Mais del Toro n'abandonne pas son empathie, son humanisme et sa justesse: au milieu des monstres, il parvient à donner aux bêtes leur part d'humanité dans leurs moments de faiblesses, dépassant ainsi l'assemblage de marginaux (et de références cinématographiques lourdes) tel dans cette fin magnifique où la puissance du jeu d'acteur de Cooper s'accorde à l'intensité émotionnelle de l'instant, qui réduit un homme, un parcours, à un cycle absurde et destructeur, une médiocrité, simplement, purement, humaine. Dans un tel moment si vivant, si juste, on aperçoit ce qu'aurait pu être Nightmare Alley: un film néo-noir sobre, élégant, austère mais maîtrisé d'une main de maître, cruel mais juste, un diamant brut.
Simplement, vient un point où le grotesque du carnaval contamine le film, le récit, l'esthétique. Le scénario s'étire, se dilate sans en avoir la capacité, et l'on se retrouve finalement vers le dernier acte du film à contempler des dialogues bassement dramatiques, servis dans des platitudes de mise en scène qui ne font que nous immobiliser devant des personnages, dont on se rend compte que l'on connaît en fait peu de choses. Rooney Mara est une femme emprisonnée dans une cage dorée, mais qui s'est laissée elle-même enfermée et dont la transition vers la désolation semble assez artificielle, Cate Blanchett est une psychologue-femme fatale bien maigre, qui ferait presque pâle figure face à Toni Colette, autre magicienne du film, et surtout, Bradley Cooper, le charlatant, oscille entre un minimalisme de détective hard-boiled, qui se voudrait sombre et torturé, et le ridicule d'un personnage-symbole, une allégorie mouvante qui peine finalement à convaincre, à émouvoir, malgré cette fin touchante.

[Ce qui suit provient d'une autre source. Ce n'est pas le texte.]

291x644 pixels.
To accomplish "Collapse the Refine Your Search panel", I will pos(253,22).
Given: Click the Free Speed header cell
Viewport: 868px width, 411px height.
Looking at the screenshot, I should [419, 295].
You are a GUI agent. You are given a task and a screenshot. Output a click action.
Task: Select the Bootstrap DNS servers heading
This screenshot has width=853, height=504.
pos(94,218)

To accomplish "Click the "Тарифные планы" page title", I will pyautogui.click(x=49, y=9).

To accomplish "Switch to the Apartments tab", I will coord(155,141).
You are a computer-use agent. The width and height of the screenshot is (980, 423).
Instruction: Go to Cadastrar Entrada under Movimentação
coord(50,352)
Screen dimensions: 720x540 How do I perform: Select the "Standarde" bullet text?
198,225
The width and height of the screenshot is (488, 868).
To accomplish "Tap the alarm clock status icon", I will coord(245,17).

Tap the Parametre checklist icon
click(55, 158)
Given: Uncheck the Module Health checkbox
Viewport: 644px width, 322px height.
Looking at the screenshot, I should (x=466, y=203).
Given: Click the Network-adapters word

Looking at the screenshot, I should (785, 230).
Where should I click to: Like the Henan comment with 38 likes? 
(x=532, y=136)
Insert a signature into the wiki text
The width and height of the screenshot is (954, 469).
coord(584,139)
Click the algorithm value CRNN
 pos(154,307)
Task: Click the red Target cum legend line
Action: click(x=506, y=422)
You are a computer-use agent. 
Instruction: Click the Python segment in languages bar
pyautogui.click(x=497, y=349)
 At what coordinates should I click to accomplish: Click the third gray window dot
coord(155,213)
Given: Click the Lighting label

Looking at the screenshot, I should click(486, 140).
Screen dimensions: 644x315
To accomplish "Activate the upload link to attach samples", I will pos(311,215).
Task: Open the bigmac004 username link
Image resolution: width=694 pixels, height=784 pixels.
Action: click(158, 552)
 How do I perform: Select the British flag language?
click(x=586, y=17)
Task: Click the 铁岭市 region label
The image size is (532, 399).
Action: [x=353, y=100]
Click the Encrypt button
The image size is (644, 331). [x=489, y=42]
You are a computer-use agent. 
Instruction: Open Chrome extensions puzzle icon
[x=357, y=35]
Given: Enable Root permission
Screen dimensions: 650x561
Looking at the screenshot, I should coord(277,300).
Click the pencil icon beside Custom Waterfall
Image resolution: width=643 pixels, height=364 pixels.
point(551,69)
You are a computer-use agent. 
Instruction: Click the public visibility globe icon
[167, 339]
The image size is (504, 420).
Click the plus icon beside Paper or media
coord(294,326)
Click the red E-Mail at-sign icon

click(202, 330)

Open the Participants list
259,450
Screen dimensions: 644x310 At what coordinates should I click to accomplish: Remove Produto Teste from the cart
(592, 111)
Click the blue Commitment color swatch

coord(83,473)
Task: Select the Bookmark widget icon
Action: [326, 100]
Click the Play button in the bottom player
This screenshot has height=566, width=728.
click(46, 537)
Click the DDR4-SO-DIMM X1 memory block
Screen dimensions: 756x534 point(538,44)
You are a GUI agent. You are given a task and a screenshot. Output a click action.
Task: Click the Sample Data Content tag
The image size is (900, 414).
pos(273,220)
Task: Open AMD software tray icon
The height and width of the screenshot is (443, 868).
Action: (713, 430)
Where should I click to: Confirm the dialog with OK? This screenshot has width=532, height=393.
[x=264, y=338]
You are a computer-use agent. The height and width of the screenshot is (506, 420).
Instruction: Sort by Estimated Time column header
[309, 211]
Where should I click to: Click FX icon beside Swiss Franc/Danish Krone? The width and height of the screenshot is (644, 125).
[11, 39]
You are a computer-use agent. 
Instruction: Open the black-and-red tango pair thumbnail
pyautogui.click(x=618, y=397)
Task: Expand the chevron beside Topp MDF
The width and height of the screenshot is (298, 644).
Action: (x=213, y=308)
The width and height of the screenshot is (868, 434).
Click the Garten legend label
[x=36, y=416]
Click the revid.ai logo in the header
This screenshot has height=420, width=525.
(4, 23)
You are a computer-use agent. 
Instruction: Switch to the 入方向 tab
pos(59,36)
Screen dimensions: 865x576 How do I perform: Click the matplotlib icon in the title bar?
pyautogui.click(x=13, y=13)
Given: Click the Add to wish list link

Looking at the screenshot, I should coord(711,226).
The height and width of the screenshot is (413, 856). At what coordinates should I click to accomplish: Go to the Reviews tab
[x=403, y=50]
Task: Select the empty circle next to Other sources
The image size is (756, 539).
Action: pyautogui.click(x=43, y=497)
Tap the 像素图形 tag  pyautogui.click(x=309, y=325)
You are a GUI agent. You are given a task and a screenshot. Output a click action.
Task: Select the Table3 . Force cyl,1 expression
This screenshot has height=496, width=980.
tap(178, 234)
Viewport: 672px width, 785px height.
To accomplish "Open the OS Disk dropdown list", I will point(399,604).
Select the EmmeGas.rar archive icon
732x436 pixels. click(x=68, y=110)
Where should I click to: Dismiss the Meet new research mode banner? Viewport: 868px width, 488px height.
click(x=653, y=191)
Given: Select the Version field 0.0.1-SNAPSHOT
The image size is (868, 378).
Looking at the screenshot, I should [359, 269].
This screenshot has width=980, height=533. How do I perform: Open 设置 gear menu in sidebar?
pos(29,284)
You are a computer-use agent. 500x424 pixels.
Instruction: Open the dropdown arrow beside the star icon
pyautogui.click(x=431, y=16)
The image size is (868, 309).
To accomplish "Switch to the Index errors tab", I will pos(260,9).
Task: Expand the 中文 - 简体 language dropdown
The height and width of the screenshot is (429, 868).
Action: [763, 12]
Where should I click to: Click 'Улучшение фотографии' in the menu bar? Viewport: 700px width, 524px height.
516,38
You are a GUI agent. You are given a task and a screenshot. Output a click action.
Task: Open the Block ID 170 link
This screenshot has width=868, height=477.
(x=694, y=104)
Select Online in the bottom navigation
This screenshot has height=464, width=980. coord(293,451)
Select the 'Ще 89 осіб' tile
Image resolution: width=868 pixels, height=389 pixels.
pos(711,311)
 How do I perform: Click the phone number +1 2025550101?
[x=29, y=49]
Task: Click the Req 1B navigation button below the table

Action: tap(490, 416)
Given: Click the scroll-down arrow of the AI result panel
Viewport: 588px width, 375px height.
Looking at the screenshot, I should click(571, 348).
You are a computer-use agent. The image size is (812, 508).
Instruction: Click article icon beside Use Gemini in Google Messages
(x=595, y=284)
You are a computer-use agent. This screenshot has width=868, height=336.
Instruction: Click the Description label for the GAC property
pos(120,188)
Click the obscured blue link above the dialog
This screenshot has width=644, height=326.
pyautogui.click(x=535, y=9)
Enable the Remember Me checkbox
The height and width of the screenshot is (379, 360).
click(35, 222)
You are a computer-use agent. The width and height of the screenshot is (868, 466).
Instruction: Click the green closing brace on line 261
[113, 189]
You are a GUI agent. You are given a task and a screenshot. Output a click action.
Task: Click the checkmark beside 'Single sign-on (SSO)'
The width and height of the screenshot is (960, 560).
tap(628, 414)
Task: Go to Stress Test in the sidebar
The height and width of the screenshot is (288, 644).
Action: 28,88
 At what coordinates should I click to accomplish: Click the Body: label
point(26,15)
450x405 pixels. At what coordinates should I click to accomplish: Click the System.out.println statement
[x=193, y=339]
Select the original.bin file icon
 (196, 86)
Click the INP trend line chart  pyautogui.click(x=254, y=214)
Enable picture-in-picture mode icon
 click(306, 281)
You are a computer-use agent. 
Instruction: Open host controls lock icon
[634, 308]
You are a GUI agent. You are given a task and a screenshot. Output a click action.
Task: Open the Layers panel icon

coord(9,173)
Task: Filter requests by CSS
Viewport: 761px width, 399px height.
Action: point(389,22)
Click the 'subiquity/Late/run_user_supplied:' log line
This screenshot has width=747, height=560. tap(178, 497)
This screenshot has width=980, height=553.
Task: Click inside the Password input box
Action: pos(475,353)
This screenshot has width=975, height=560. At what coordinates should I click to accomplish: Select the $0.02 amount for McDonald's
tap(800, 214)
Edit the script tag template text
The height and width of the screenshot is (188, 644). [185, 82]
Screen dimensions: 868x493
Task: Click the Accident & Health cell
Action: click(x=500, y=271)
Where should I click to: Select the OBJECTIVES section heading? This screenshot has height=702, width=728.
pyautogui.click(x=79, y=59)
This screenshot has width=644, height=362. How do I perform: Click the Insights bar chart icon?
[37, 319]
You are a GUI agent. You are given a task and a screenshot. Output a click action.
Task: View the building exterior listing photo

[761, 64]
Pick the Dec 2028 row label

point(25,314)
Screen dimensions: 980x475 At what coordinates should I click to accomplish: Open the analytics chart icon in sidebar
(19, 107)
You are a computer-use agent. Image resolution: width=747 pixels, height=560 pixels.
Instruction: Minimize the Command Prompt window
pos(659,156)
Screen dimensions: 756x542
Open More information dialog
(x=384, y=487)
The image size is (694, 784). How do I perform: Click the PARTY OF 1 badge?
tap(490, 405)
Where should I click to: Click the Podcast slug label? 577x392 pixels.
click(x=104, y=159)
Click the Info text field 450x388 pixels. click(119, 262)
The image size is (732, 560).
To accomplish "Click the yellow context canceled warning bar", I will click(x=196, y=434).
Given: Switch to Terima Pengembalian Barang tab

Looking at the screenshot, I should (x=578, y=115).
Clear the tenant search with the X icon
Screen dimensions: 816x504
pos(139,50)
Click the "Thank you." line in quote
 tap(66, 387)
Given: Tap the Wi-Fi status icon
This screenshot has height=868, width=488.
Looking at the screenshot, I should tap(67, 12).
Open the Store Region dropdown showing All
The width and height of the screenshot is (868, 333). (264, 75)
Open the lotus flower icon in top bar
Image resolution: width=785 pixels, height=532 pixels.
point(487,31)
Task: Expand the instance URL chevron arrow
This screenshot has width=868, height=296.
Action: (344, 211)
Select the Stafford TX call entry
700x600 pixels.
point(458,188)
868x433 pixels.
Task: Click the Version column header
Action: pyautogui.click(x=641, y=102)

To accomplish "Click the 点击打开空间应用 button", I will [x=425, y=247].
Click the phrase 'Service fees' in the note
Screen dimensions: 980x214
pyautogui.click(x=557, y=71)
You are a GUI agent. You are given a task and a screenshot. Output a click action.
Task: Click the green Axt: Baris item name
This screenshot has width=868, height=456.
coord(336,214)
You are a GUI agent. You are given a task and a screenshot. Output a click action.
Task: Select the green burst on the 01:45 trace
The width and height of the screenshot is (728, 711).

Nightmare Alley semble alors aussi vain et poussiéreux qu'une vieille maison hantée de fête foraine: les engrenages rouillés ne font que surligner le grotesque du décor, tel ce fœtus mort-né que le personnage de Willem Dafoe conserve dans un bocal rempli d'alcool. Cruellement sordide, beau en un certain sens, mais surtout tristement grotesque, absurdement morbide.